__Assignment__
Check every line below for the word "from" and copy the ones that have it.

__Exercise data__
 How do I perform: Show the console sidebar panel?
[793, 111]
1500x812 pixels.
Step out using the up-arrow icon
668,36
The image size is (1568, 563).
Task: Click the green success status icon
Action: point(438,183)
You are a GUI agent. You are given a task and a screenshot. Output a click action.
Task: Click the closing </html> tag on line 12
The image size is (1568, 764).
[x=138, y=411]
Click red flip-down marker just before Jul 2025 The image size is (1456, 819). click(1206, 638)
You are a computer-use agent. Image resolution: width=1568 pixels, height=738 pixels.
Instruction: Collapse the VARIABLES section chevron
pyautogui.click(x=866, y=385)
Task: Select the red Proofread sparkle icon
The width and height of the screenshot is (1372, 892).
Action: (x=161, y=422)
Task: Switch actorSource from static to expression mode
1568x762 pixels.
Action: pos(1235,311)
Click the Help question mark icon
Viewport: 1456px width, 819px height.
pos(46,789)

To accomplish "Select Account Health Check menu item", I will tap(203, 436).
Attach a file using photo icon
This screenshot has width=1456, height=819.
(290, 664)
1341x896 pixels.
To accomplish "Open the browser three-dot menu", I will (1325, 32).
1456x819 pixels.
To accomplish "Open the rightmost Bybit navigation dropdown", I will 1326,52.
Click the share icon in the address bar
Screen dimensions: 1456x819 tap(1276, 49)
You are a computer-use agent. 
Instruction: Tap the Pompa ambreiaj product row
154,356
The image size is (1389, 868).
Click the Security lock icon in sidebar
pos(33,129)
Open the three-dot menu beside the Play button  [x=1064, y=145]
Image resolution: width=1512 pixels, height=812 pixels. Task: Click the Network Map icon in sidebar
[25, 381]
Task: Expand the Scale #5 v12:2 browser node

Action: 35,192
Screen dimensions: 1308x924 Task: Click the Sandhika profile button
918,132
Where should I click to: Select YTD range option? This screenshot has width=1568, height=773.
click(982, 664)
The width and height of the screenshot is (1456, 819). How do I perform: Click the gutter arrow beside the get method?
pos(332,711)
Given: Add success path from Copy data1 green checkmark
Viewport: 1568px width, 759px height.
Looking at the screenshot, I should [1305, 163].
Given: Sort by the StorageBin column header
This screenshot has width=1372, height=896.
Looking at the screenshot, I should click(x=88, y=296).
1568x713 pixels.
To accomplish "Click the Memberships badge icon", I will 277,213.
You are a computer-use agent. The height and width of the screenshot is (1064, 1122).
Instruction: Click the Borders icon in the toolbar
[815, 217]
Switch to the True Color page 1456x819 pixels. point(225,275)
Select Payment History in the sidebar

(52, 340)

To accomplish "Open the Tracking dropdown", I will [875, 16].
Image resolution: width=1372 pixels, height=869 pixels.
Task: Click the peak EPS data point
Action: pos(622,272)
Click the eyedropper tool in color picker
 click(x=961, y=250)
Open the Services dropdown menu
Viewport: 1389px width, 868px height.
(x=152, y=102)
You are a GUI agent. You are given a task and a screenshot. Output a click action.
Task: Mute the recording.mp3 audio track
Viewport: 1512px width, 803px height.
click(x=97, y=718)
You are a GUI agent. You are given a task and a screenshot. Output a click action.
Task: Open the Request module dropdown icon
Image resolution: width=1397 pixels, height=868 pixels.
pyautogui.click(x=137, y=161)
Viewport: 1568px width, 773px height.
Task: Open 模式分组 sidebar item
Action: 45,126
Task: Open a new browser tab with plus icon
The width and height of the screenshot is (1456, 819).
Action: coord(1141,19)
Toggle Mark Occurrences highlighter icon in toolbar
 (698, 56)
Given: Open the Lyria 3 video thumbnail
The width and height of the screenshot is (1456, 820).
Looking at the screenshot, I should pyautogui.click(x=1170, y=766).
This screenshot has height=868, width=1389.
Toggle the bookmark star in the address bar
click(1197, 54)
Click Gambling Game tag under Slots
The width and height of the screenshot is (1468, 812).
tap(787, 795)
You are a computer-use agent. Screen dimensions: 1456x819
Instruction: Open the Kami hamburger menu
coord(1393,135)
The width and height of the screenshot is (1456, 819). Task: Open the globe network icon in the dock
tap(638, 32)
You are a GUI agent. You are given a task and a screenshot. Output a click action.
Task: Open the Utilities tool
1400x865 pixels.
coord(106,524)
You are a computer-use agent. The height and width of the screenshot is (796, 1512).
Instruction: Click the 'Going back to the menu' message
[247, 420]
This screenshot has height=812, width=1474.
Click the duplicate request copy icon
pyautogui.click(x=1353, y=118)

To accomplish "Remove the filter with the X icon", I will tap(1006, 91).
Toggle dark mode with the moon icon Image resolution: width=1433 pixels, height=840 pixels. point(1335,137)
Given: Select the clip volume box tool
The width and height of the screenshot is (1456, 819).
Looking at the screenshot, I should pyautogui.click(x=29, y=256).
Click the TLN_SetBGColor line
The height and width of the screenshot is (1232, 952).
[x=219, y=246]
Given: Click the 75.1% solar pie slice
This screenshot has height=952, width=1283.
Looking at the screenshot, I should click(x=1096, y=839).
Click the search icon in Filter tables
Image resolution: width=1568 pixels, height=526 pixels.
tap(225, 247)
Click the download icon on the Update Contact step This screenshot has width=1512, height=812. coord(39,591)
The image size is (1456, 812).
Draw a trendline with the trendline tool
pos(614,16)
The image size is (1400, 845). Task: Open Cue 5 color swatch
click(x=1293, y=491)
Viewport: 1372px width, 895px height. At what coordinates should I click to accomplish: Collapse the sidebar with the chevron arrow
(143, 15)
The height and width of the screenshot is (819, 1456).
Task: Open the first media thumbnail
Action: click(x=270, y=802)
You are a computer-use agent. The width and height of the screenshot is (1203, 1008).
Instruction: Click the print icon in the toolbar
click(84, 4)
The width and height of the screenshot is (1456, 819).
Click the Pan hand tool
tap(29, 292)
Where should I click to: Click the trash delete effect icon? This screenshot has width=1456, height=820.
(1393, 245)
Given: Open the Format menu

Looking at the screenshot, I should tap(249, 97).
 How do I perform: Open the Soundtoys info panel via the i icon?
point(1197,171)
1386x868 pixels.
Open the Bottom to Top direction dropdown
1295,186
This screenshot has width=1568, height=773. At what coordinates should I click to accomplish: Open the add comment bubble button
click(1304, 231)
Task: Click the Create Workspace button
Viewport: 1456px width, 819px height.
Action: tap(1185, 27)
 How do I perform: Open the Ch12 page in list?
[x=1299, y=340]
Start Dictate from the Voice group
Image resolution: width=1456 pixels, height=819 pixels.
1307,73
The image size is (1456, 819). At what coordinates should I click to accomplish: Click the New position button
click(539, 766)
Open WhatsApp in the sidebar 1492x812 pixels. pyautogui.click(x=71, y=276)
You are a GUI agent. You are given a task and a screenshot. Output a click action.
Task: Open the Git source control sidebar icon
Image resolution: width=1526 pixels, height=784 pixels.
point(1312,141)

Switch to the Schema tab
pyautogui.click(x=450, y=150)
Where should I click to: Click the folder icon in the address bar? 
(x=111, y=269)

__Output of the exercise__
Task: Switch actorSource from static to expression mode
Given: Add success path from Copy data1 green checkmark
Start Dictate from the Voice group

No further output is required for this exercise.